Dos heterónimos de Fernando Pessoa, Álvaro de Campos é o meu preferido. Todos temos um. Eu gosto da sua modernidade, da sua fleuma britânica e do seu pessimismo decadente. E um dos poemas de que mais gosto do bom velho Álvaro intitula-se: “O que há em mim é sobretudo cansaço”. A primeira estrofe diz-nos o essencial: “O que há em mim é sobretudo cansaço – não disto nem daquilo, nem sequer de tudo ou de nada: cansaço assim mesmo, ele mesmo, cansaço”.
Com a Europa mergulhada numa segunda vaga da Covid-19, ainda mais grave do que a primeira, eis que também Portugal se prepara para anunciar mais medidas restritivas para conter a pandemia que no nosso país superou a barreira dos quatro mil casos na quinta-feira.

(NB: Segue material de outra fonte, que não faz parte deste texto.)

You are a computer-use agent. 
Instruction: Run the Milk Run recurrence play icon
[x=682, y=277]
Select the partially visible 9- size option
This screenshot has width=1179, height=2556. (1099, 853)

Ninguém quer estar no lugar de um António Costa, de um Pedro Sanchez ou de uma Angela Merkel. É certo. Mas pede-se justeza nas medidas e o mínimo de congruência. No difícil equilíbrio entre a segurança sanitária e saúde pública versus a saúde económica, ninguém tem dúvidas de que haverá muitas baixas por contabilizar relacionadas com as duras restrições impostas. Negócios que fecham, milhares no desemprego, outros milhares em depressão psicológica.
É preciso conter a pandemia, sim. Mas na aplicação de medidas por tentativa e erro, sem certezas científicas de quase nada, se calhar era preferível apostar na fiscalização das que já estão em vigor do que aplicar novos estados de emergência e até o possível recolher obrigatório.

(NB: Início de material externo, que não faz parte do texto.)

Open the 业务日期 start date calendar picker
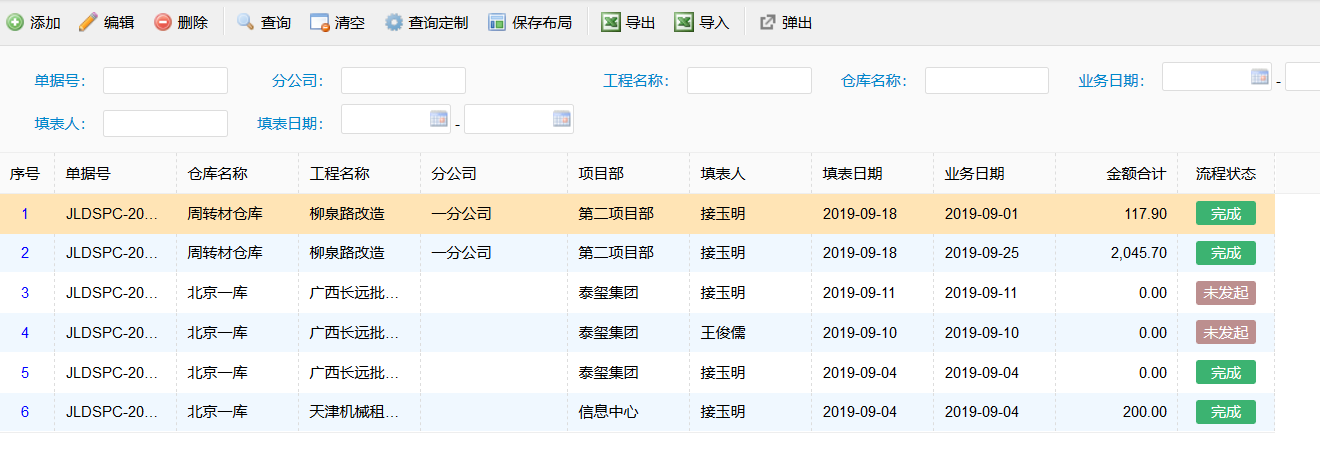Image resolution: width=1320 pixels, height=475 pixels. 1260,76
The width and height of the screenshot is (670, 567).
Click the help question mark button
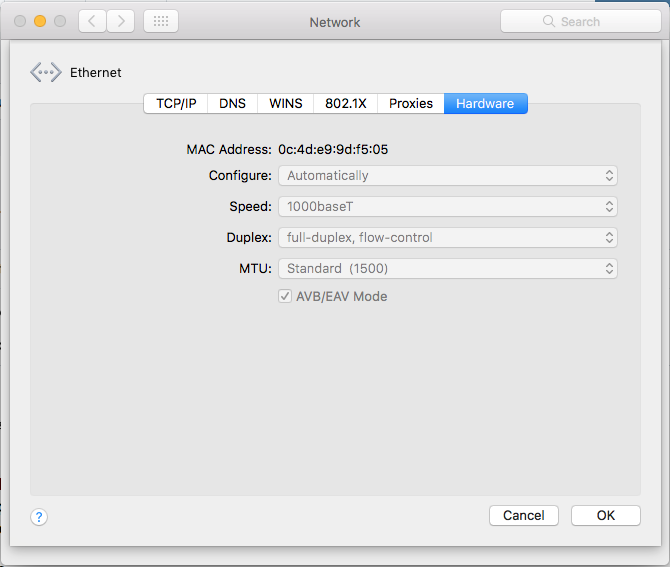point(39,517)
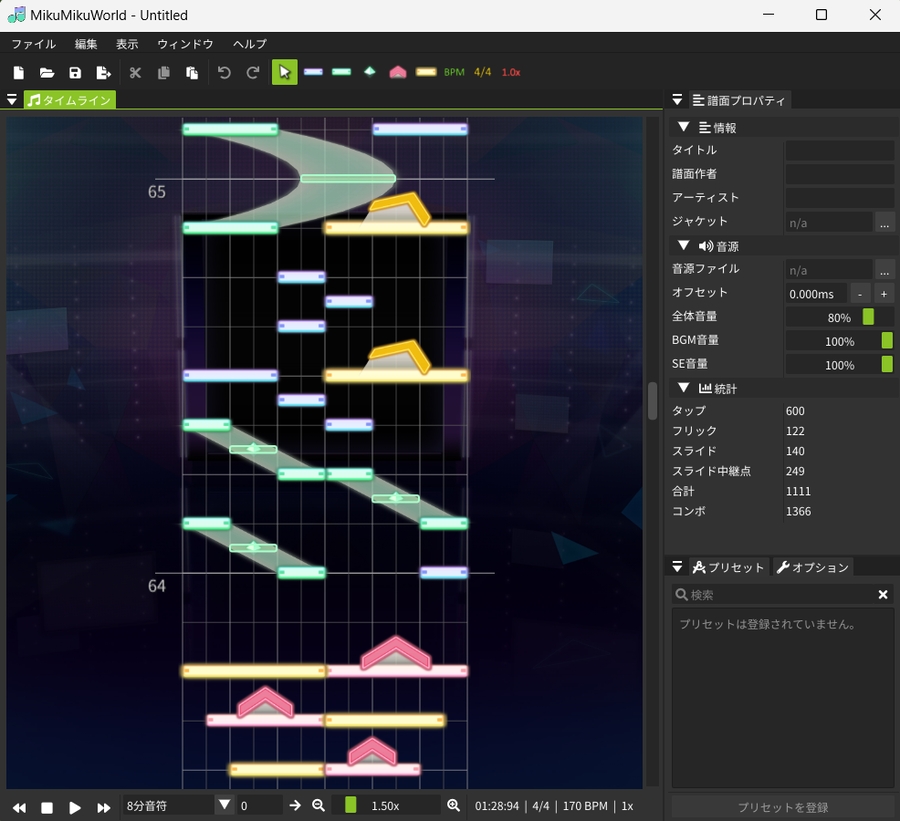Switch to the オプション tab
900x821 pixels.
(x=812, y=567)
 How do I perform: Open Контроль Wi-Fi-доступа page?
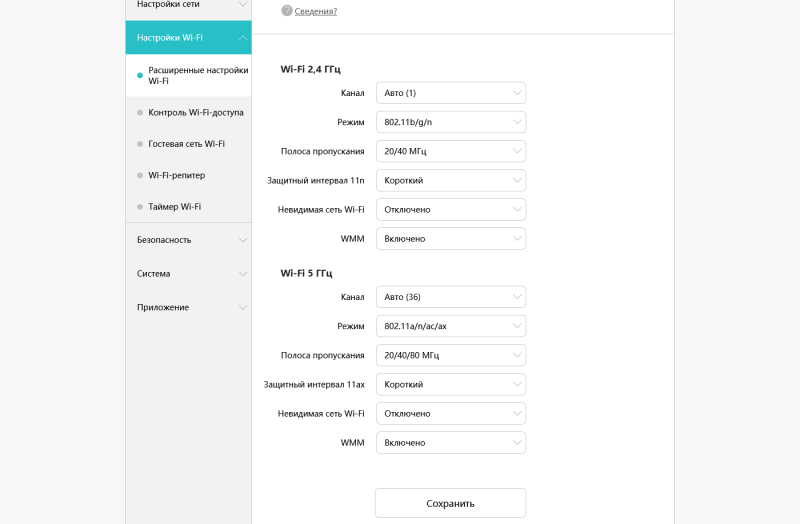pos(195,112)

Já percebemos que o novo coronavírus vai estar entre nós, alojado sem pagar renda por muitos anos. Também já se sabia que a segunda vaga ia doer. Porque não se capacitaram os os hospitais em sete meses? Porque se andou em avanços e recuos no uso da máscara? Porque se permitiu Fátima, o Avante e a Fórmula Um quando nada mais foi permitido?
E sim, a responsabilidade individual também conta. E para precaver da irresponsabilidade de muitos há um quadro sancionatório previsto na lei. Agora não nos lixem com a incoerência. Cada vez mais há cansaço, nosso, do governo, de todos. E se continuarmos nos intermitentes estados de emergência, desse monstro chamado cansaço vão sair tentáculos que se agarram à pele como os do polvo, sensores de uma profunda depressão coletiva.
Seja o que for que António Costa comunique ao país no sábado que o explique muito bem, que não deixe dúvidas a pairar sobre a justeza das medidas e que consiga também dar uma réstea de esperança. Sem ela não há pandemia que seja travada e muito menos a invisível, a do medo, esse vírus que já se apoderou de todos.